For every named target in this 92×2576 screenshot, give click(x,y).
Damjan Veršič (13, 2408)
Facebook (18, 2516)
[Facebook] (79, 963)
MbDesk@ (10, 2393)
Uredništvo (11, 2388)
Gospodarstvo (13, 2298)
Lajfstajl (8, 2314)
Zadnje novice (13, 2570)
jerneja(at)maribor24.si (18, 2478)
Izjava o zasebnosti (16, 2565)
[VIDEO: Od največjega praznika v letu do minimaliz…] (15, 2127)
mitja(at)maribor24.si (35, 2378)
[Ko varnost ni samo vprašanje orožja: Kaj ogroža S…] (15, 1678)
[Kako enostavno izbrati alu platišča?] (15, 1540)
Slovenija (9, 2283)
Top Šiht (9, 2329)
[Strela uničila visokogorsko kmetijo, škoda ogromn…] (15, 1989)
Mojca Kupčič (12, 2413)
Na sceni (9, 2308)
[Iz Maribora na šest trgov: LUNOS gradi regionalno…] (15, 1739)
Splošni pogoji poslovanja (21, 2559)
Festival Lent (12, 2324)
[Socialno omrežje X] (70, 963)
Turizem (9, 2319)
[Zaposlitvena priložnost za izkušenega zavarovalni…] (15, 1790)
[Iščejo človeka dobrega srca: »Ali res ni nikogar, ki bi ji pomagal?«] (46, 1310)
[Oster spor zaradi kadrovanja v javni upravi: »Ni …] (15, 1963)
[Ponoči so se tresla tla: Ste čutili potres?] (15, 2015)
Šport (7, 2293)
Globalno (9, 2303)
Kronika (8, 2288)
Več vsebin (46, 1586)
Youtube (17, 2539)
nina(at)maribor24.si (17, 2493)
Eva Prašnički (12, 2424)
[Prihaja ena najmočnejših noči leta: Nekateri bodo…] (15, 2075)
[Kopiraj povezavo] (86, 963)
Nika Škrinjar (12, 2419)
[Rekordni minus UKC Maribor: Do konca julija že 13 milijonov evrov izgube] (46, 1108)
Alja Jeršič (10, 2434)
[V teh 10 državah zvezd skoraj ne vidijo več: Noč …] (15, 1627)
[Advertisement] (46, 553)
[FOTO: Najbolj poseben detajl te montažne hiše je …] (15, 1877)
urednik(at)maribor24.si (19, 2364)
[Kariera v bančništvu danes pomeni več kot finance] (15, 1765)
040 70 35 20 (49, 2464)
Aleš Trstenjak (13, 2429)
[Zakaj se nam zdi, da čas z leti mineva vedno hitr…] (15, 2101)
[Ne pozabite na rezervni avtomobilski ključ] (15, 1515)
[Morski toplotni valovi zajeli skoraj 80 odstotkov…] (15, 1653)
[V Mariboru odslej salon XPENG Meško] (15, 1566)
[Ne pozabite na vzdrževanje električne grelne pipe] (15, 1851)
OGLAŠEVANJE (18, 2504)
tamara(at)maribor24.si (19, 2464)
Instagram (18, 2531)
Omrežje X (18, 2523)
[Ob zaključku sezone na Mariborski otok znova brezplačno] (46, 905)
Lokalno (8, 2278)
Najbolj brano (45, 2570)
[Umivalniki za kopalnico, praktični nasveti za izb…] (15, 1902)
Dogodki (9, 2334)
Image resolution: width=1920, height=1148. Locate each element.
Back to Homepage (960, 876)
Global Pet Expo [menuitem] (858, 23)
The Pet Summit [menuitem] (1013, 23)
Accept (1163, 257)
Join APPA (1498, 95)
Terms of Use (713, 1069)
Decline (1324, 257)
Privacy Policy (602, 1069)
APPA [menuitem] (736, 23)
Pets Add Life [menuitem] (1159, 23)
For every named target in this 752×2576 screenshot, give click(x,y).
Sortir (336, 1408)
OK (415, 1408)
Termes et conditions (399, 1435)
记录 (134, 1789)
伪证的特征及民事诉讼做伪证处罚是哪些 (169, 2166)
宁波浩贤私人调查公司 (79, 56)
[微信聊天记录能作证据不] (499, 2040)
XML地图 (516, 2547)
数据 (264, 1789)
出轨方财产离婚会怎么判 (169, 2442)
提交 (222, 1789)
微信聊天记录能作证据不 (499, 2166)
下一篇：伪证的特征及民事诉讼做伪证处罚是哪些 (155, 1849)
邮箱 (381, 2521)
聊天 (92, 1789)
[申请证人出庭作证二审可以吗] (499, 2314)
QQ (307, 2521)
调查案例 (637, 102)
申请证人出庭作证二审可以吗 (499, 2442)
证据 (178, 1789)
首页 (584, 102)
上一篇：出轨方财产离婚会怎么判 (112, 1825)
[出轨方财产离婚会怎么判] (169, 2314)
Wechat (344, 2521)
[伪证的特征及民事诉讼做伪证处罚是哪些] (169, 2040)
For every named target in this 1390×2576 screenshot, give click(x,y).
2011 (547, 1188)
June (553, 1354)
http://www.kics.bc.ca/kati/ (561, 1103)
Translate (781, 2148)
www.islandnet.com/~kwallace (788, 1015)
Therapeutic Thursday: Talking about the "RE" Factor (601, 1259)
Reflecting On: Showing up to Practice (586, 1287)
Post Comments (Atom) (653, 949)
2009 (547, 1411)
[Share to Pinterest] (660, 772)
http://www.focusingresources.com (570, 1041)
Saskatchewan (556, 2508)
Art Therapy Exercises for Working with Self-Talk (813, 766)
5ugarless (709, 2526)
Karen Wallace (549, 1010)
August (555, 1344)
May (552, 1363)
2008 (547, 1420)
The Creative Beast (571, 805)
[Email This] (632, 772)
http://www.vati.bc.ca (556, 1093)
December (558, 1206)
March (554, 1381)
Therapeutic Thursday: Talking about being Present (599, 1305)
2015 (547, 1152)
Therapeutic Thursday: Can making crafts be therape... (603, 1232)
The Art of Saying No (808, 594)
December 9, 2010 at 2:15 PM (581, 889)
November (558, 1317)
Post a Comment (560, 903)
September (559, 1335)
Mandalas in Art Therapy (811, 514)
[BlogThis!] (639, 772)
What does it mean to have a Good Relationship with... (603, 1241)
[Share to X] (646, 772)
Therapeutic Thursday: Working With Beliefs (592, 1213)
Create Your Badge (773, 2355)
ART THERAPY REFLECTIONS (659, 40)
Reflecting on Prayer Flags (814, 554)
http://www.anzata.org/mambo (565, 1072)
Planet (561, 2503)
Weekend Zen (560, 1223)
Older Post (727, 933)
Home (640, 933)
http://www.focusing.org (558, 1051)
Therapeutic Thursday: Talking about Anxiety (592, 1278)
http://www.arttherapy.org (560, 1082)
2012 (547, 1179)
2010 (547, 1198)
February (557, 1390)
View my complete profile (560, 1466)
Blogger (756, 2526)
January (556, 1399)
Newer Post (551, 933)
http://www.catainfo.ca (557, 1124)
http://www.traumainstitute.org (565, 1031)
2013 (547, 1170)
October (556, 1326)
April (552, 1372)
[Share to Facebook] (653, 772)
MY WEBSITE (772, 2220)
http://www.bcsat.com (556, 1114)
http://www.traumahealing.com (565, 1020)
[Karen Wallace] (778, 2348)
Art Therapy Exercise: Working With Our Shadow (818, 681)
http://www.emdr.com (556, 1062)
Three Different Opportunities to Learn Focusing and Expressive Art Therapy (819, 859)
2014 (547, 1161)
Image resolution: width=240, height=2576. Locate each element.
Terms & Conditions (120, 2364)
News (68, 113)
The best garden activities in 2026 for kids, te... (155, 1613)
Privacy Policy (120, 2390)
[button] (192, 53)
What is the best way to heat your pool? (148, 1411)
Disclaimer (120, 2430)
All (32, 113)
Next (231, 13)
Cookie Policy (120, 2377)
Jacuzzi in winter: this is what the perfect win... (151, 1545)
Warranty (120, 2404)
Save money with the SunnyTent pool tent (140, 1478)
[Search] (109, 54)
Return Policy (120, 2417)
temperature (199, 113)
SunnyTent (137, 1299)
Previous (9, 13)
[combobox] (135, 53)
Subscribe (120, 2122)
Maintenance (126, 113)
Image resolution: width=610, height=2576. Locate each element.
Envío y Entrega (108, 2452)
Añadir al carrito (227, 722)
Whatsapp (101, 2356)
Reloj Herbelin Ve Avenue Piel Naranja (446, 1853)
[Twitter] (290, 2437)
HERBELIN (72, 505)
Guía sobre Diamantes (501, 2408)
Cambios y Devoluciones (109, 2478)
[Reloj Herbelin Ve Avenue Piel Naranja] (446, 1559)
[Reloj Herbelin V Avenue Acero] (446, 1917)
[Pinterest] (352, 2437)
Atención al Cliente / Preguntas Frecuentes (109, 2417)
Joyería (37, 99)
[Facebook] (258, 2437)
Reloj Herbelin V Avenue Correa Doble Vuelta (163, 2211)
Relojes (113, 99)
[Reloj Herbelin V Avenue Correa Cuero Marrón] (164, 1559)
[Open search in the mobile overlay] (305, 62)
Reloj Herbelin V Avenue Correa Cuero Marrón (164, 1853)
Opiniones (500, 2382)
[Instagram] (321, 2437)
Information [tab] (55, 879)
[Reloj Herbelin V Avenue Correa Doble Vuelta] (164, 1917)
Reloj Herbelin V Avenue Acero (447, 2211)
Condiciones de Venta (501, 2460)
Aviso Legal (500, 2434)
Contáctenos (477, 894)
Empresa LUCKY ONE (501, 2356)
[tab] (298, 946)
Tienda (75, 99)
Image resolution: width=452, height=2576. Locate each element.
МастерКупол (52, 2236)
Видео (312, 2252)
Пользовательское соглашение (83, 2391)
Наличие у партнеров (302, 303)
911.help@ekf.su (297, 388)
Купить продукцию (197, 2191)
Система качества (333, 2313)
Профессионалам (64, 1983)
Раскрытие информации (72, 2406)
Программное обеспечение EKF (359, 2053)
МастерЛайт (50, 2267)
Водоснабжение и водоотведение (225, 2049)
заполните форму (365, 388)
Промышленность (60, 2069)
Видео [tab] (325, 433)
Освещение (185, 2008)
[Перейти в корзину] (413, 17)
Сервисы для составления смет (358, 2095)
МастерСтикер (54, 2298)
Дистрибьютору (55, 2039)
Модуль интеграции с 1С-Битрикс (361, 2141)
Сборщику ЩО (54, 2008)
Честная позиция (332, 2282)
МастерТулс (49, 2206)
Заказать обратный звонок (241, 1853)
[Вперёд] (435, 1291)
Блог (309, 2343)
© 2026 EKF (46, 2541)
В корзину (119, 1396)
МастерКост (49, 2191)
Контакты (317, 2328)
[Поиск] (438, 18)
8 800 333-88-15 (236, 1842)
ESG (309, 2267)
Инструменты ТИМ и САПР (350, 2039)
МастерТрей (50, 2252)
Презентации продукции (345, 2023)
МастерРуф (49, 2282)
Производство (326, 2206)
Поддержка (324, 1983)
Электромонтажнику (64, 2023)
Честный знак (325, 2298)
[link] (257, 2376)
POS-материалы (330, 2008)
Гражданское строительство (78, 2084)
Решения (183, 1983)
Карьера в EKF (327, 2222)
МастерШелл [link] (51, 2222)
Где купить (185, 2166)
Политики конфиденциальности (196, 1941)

• Work required
Find how many lines in the entries include the string "menuitem", and state only the number.

• Answer to this problem
4